> EXTRACTED DATA:

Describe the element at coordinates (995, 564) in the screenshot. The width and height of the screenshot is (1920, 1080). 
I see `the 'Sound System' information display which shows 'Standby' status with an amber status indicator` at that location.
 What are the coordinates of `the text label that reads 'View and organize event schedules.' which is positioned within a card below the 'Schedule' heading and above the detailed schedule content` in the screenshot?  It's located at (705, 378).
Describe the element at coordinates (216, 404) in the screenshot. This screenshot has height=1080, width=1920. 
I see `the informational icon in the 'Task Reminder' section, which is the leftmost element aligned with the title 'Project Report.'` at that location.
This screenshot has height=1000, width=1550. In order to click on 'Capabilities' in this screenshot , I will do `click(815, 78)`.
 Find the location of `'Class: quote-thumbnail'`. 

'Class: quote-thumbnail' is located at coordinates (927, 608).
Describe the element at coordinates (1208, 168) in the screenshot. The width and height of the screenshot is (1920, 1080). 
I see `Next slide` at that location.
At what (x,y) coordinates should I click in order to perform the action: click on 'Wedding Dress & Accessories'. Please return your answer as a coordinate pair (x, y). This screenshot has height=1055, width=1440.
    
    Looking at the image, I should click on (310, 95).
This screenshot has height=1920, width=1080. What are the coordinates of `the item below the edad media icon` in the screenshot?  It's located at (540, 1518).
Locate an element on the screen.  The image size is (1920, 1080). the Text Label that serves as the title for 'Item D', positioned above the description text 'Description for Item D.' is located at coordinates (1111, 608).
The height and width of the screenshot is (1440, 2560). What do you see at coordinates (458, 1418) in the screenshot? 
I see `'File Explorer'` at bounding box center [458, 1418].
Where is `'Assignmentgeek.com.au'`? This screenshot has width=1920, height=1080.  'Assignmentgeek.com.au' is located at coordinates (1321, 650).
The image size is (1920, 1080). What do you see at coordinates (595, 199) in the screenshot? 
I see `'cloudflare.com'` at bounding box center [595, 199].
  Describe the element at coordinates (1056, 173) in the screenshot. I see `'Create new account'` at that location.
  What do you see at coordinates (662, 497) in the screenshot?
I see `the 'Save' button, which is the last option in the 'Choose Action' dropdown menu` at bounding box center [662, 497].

> WHAT TO PRODUCE:
Can you transcribe every one of the entries above word for word?

> THE ANSWER:
Describe the element at coordinates (995, 564) in the screenshot. The width and height of the screenshot is (1920, 1080). 
I see `the 'Sound System' information display which shows 'Standby' status with an amber status indicator` at that location.
 What are the coordinates of `the text label that reads 'View and organize event schedules.' which is positioned within a card below the 'Schedule' heading and above the detailed schedule content` in the screenshot?  It's located at (705, 378).
Describe the element at coordinates (216, 404) in the screenshot. This screenshot has height=1080, width=1920. 
I see `the informational icon in the 'Task Reminder' section, which is the leftmost element aligned with the title 'Project Report.'` at that location.
This screenshot has height=1000, width=1550. In order to click on 'Capabilities' in this screenshot , I will do `click(815, 78)`.
 Find the location of `'Class: quote-thumbnail'`. 

'Class: quote-thumbnail' is located at coordinates (927, 608).
Describe the element at coordinates (1208, 168) in the screenshot. The width and height of the screenshot is (1920, 1080). 
I see `Next slide` at that location.
At what (x,y) coordinates should I click in order to perform the action: click on 'Wedding Dress & Accessories'. Please return your answer as a coordinate pair (x, y). This screenshot has height=1055, width=1440.
    
    Looking at the image, I should click on (310, 95).
This screenshot has height=1920, width=1080. What are the coordinates of `the item below the edad media icon` in the screenshot?  It's located at (540, 1518).
Locate an element on the screen.  The image size is (1920, 1080). the Text Label that serves as the title for 'Item D', positioned above the description text 'Description for Item D.' is located at coordinates (1111, 608).
The height and width of the screenshot is (1440, 2560). What do you see at coordinates (458, 1418) in the screenshot? 
I see `'File Explorer'` at bounding box center [458, 1418].
Where is `'Assignmentgeek.com.au'`? This screenshot has width=1920, height=1080.  'Assignmentgeek.com.au' is located at coordinates (1321, 650).
The image size is (1920, 1080). What do you see at coordinates (595, 199) in the screenshot? 
I see `'cloudflare.com'` at bounding box center [595, 199].
  Describe the element at coordinates (1056, 173) in the screenshot. I see `'Create new account'` at that location.
  What do you see at coordinates (662, 497) in the screenshot?
I see `the 'Save' button, which is the last option in the 'Choose Action' dropdown menu` at bounding box center [662, 497].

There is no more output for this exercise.